Zero-hours Britain: A return to the nineteenth century

Labour Exchange QueueWhen my partner and I moved to Newcastle upon Tyne last year, one of the first attractions we visited was the excellent Discovery Museum. We were particularly interested in an exhibition which charted the social history of Tyneside. One display stood out; that which described the effect of the 1920s and 1930s recession on families who were reliant on the docks for work. The panel described how hundreds of men, desperate for work, would queue up at the dock gates from the early hours until the dock supervisor decided how many labourers he needed that day. The remainder were sent home with no work for that day.

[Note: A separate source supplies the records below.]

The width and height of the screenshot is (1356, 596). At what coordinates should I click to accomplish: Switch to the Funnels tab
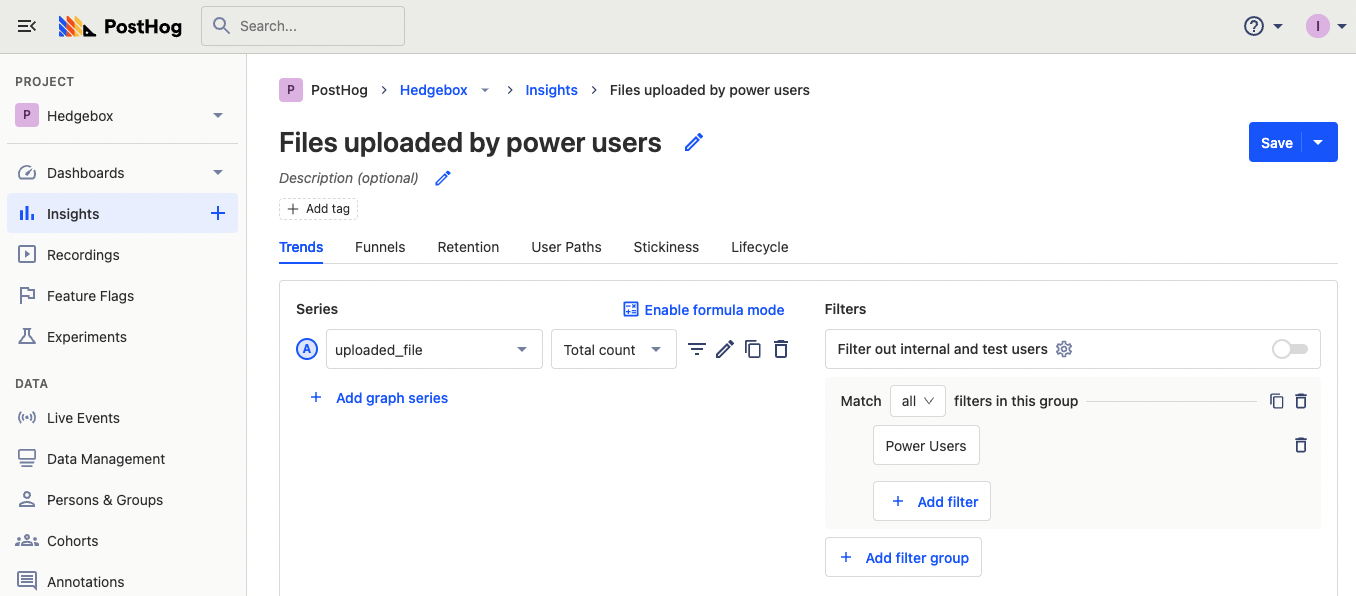click(x=380, y=247)
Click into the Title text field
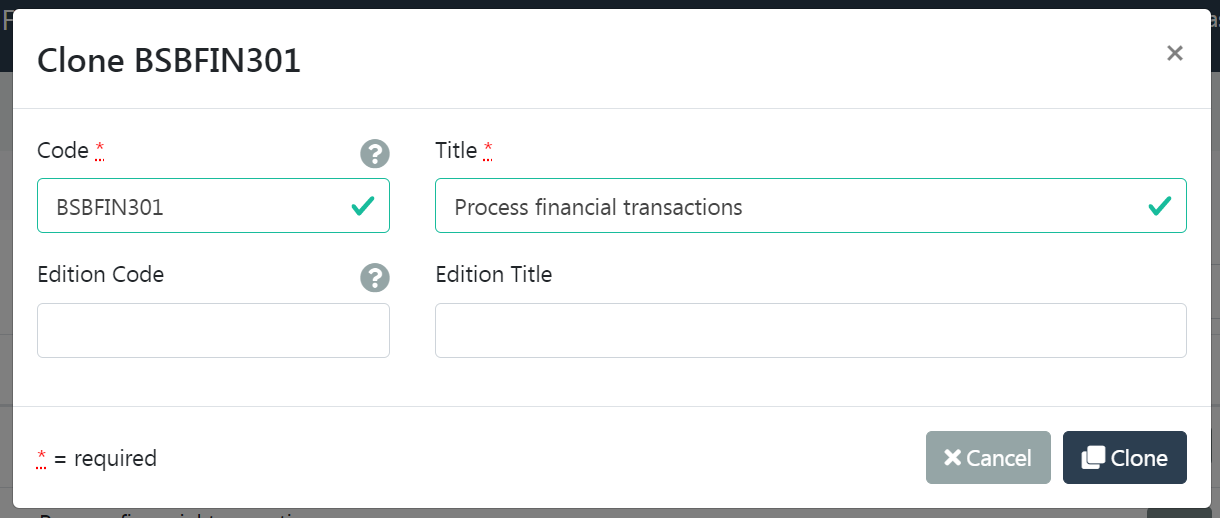1220x518 pixels. (790, 206)
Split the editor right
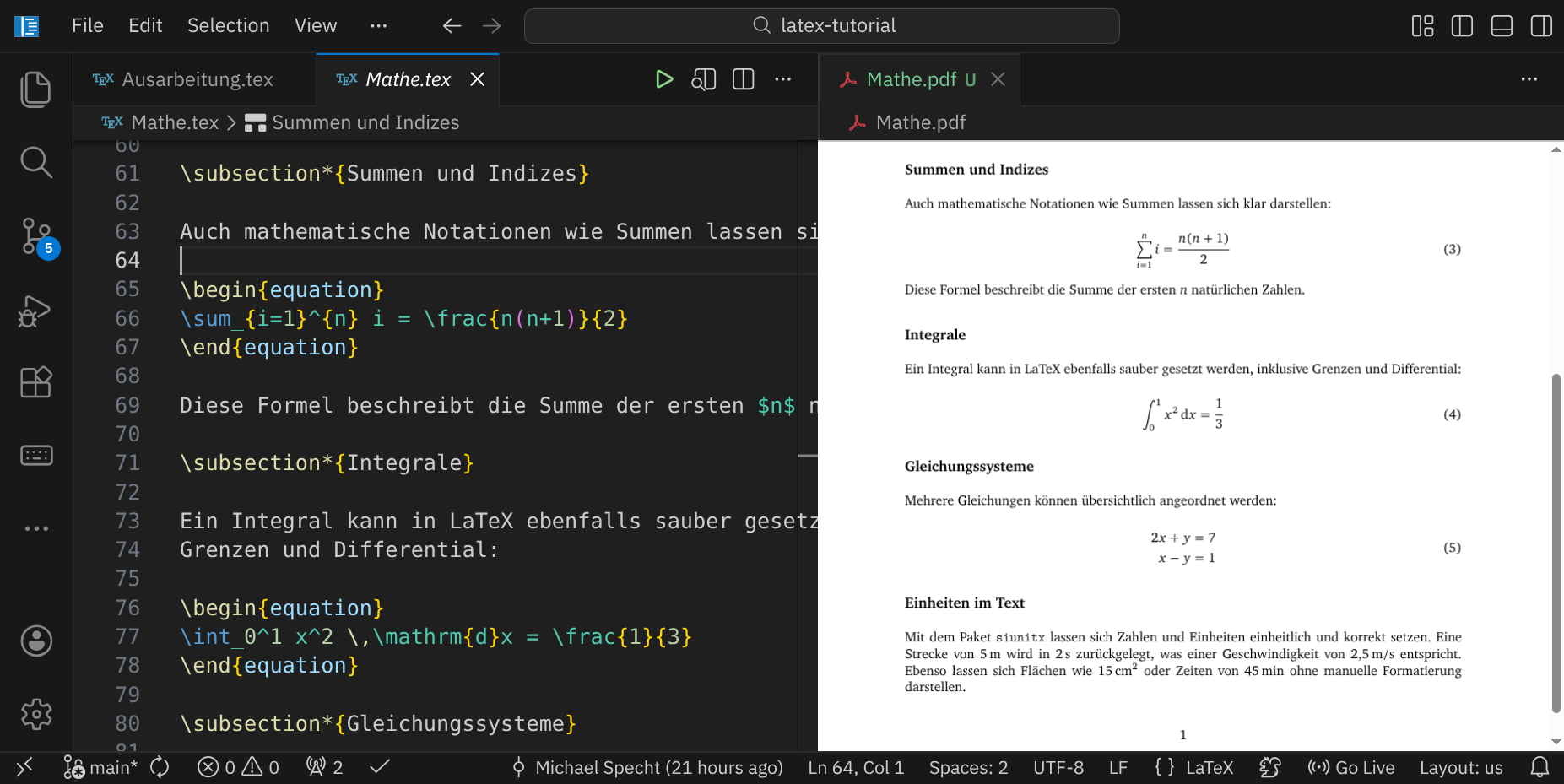 click(743, 79)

Having being sheltered by the relative security and stability of working in a unionised workplace for 13 years, where changes to terms and conditions were generally negotiated and I always knew from one month to the next what my pay would be, I encountered ‘zero-hours’ contracts for the first time last year. I had taken redundancy and enrolled on a full-time degree course as a mature student.

The first eye-opener for us was when we started to look for work for my partner, who had a long employment history with an exclusive independent hotel. I had naively thought that similar jobs would always be available. I could not have been more wrong. Several applications and interviews, which were attended at great expense, passed. Finally my partner found what appeared to be the perfect job; Housekeeper for a national hotel chain. The advert offered full-time hours and we thought working for a national chain would provide security and better conditions than working for a smaller, independent hotel. A national chain may even recognise a Trade Union!

A few days after my partner started her new job when she brought home her employment contract. She was concerned as the opening paragraph informed her that she was employed as “an occasional worker”, despite the position being clearly advertised as full-time and being told at both interviews (both of which included a return train journey of 200 miles) that she would be working 35 hours a week. We were both incredibly distressed. My partner had only joined me in Newcastle on the basis that she had secured full-time hours, and now we were left with no way of knowing how much she would earn from one month to the next. It soon became only too clear what the reality of ‘zero-hours’ meant. Far from being an option to assist workers who need flexible hours, or to cover genuinely ‘occasional’ workers, these contracts were applied to all hotel staff.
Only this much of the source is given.